**Textauszug**
..............................
Andererseits haben wir zwei Ministerien, die schon einmal fusioniert waren: Arbeit und Wirtschaft. Der parteilose Ökonom Martin Kocher führt kompetent und geräuschlos das Arbeitsministerium, er hätte auch Know-how für das geschrumpfte Wirtschaftsministerium, in dem Margarete Schramböck, freundlich ausgedrückt, nicht von Fortune verfolgt ist. In einem wieder vereinten Arbeits- und Wirtschaftsressort sollte man außerdem einen Energie-Staatssekretär installieren. Werden uns die Gaslieferungen abgedreht, gibt es für die Haushalte noch ein paar Wochen Vorrat, für die Industrie nur wenige Tage – mit katastrophalen Folgen. Wenn wir uns (richtigerweise) vom billigen russischen Gas sukzessive unabhängig machen wollen, wird das außerdem extrem teuer.
Offiziell zuständig ist Klimaministerin Leonore Gewessler, die einem ebenfalls zu großen Haus vorsteht, aber nur eine einzige (Global-2000-)Agenda hat. Wenn jedoch die Menschen nicht mehr heizen können und die Industrie ihre Produktion einstellt, werden wir auch noch andere Probleme zu lösen haben als die Umstellung auf erneuerbare Energie. Deutschland und einige Stunden später auch Österreich haben nun die Frühwarnstufe des „Notfallplans Gas“ ausgerufen. Ist Gewessler der Ernst der Lage bewusst? Um im Polit-Beliebtheitsranking ganz oben zu sein, ist Untätigkeit aber eh besser – siehe Justizministerin Alma Zadić.
..............................
**Zu erledigen**
**a)** Gib aus dem Textauszug alles von „Andererseits haben wir“ bis hinunter zu „außerdem extrem teuer.“ wortgetreu aus.
**b)** Nenne sämtliche Personen, die im Textauszug mit Vor- und Nachnamen vorkommen.
**c)** Fasse den Textauszug in zwei Sätzen zusammen.

**Datensatzauszug**
..............................
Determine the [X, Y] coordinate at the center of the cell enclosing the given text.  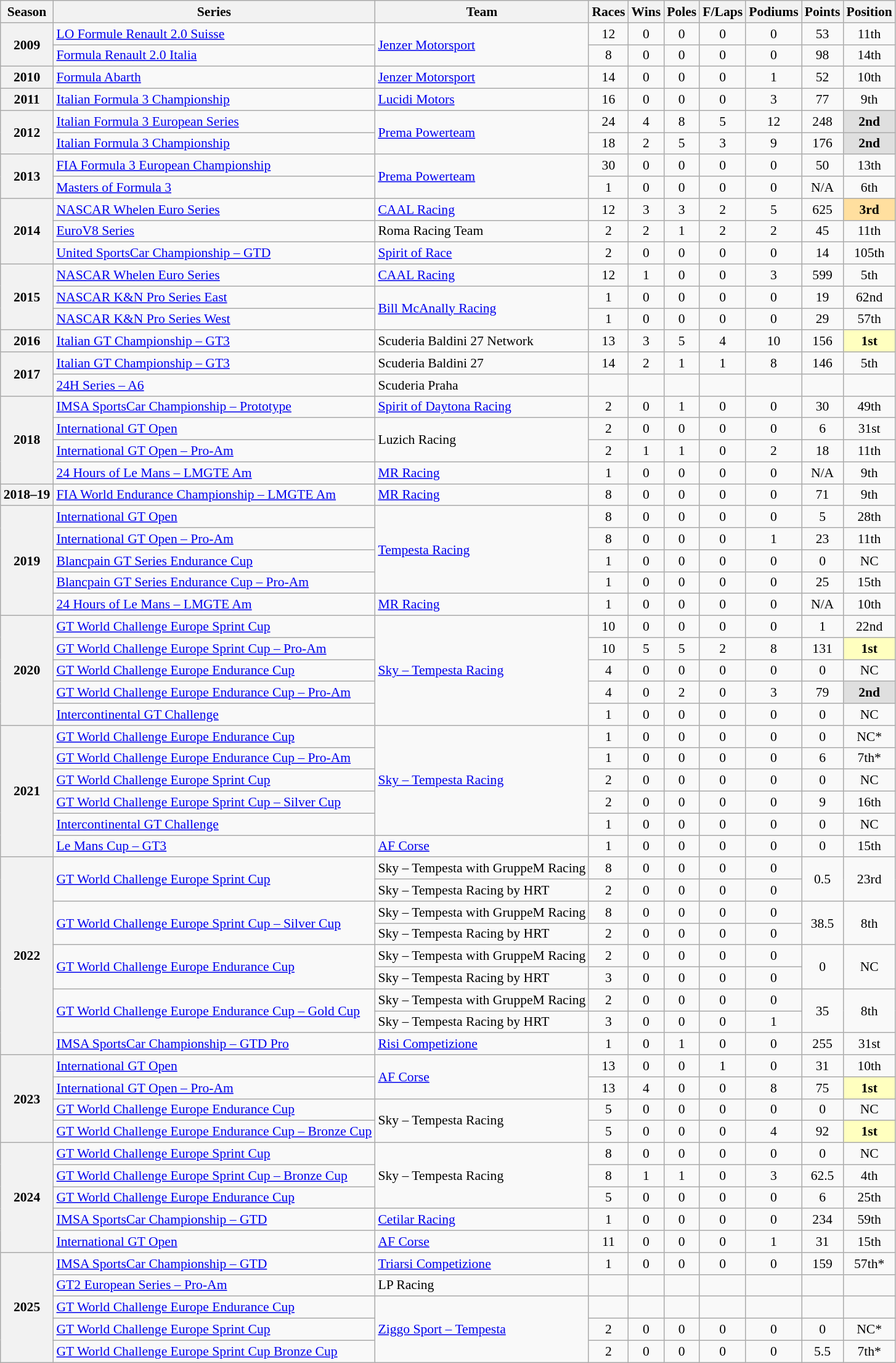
..............................
**Vollständige Lösungen**
**a)**
Andererseits haben wir zwei Ministerien, die schon einmal fusioniert waren: Arbeit und Wirtschaft. Der parteilose Ökonom Martin Kocher führt kompetent und geräuschlos das Arbeitsministerium, er hätte auch Know-how für das geschrumpfte Wirtschaftsministerium, in dem Margarete Schramböck, freundlich ausgedrückt, nicht von Fortune verfolgt ist. In einem wieder vereinten Arbeits- und Wirtschaftsressort sollte man außerdem einen Energie-Staatssekretär installieren. Werden uns die Gaslieferungen abgedreht, gibt es für die Haushalte noch ein paar Wochen Vorrat, für die Industrie nur wenige Tage – mit katastrophalen Folgen. Wenn wir uns (richtigerweise) vom billigen russischen Gas sukzessive unabhängig machen wollen, wird das außerdem extrem teuer.

**b)** Martin Kocher, Margarete Schramböck, Leonore Gewessler, Alma Zadić

**c)** Der Textauszug schlägt vor, Arbeits- und Wirtschaftsministerium wieder zu vereinen, wofür der parteilose Arbeitsminister Martin Kocher das Know-how hätte, und dort einen Energie-Staatssekretär einzusetzen, da ein Stopp der Gaslieferungen katastrophale Folgen hätte und die Unabhängigkeit vom russischen Gas extrem teuer würde. Die offiziell zuständige Klimaministerin Leonore Gewessler hat laut dem Text nur eine einzige Agenda, während Deutschland und Österreich die Frühwarnstufe des „Notfallplans Gas“ ausgerufen haben.